Cassandra requires that the Java SE Runtime Environment (JRE) be installed: Cassandra 3.0+ requires the most stable version of Java 8.
$ java -version openjdk version "1.8.0_91" OpenJDK Runtime Environment (build 1.8.0_91-8u91-b14-0ubuntu4~14.04-b14) OpenJDK 64-Bit Server VM (build 25.91-b14, mixed mode)
$ echo "deb http://www.apache.org/dist/cassandra/debian 35x main" | sudo tee -a /etc/apt/sources.list.d/cassandra.sources.list $ echo "deb-src http://www.apache.org/dist/cassandra/debian 35x main" | sudo tee -a /etc/apt/sources.list.d/cassandra.sources.list
We need to add three public keys from the Apache Software Foundation:
$ sudo gpg --keyserver pgp.mit.edu --recv-keys F758CE318D77295D $ sudo gpg --export --armor F758CE318D77295D | sudo apt-key add - $ sudo gpg --keyserver pgp.mit.edu --recv-keys 2B5C1B00 $ sudo gpg --export --armor 2B5C1B00 | sudo apt-key add - $ sudo gpg --keyserver pgp.mit.edu --recv-keys 0353B12C $ sudo gpg --export --armor 0353B12C | sudo apt-key add -
Update the package:
$ sudo apt-get update
Now we want to install Cassandra:
$ sudo apt-get install cassandra
We may have a connection issue. So, we should replace <public name> with 127.0.0.1 in /etc/cassandra/cassandra-env.sh:
JVM_OPTS="$JVM_OPTS -Djava.rmi.server.hostname=127.0.0.1"
Cassandra should have been started automatically when it's installed, however, it does not. Seems there is a bug.
To confirm that it's not running, type:
$ sudo service cassandra status * could not access pidfile for Cassandra
To start:
$ sudo /etc/init.d/cassandra start $ sudo service cassandra status * Cassandra is running
Installation created the following directories.
- /var/lib/cassandra (data directories)
- /var/log/cassandra (log directory)
- /var/run/cassandra (runtime files)
- /usr/share/cassandra (environment settings)
- /usr/share/cassandra/lib (JAR files)
- /usr/bin (binary files)
- /usr/sbin
- /etc/cassandra (configuration files)
- /etc/init.d (service startup script)
- /etc/security/limits.d (cassandra user limits)
- /etc/default
Start cqlsh using the command cqlsh as shown below.

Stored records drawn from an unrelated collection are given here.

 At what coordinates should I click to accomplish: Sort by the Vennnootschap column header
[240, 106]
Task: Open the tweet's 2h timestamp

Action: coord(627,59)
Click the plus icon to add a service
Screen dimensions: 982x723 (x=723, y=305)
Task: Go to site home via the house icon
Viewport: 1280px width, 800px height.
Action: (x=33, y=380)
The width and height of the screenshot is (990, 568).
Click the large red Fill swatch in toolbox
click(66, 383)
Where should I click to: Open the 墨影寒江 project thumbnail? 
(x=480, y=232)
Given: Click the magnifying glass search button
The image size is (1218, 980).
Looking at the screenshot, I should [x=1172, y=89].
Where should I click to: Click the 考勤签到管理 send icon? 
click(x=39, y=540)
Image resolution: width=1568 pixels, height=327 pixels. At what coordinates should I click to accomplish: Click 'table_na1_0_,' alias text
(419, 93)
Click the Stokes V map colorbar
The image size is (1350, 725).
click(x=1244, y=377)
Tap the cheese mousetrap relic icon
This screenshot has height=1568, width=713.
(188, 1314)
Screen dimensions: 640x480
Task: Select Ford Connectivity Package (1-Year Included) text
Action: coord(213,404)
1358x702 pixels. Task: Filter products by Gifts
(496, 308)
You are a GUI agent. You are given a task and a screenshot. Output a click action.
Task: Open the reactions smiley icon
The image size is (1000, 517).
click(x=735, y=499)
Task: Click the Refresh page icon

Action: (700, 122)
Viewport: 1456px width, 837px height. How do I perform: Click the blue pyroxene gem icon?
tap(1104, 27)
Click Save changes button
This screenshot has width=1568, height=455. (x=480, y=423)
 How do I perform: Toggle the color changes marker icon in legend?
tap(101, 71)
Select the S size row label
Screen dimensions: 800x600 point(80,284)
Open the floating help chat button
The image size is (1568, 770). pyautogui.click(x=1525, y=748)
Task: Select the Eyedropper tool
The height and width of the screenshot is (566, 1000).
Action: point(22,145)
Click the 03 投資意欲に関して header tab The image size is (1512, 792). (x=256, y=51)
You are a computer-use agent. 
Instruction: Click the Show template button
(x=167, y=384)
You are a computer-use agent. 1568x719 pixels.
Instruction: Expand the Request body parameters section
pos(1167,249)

It gives the Cassandra cqlsh prompt as output:
Connected to Test Cluster at 127.0.0.1:9042. [cqlsh 5.0.1 | Cassandra 3.5 | CQL spec 3.4.0 | Native protocol v4] Use HELP for help. cqlsh>
We may get the following connection error:
$ cqlsh Connection error: ('Unable to connect to any servers', {'127.0.0.1': error(111, "Tried connecting to [('127.0.0.1', 9042)]. Last error: Connection refused")})
To fix the issue, we need to define environment variable CQLSH_NO_BUNDLED and export it:
$ sudo pip install cassandra-driver $ export CQLSH_NO_BUNDLED=true
We installed the latest Python Cassandra driver and tell cqlsh (which is Python program) to use the external Cassandra Python driver, not the one bundled with the distribution.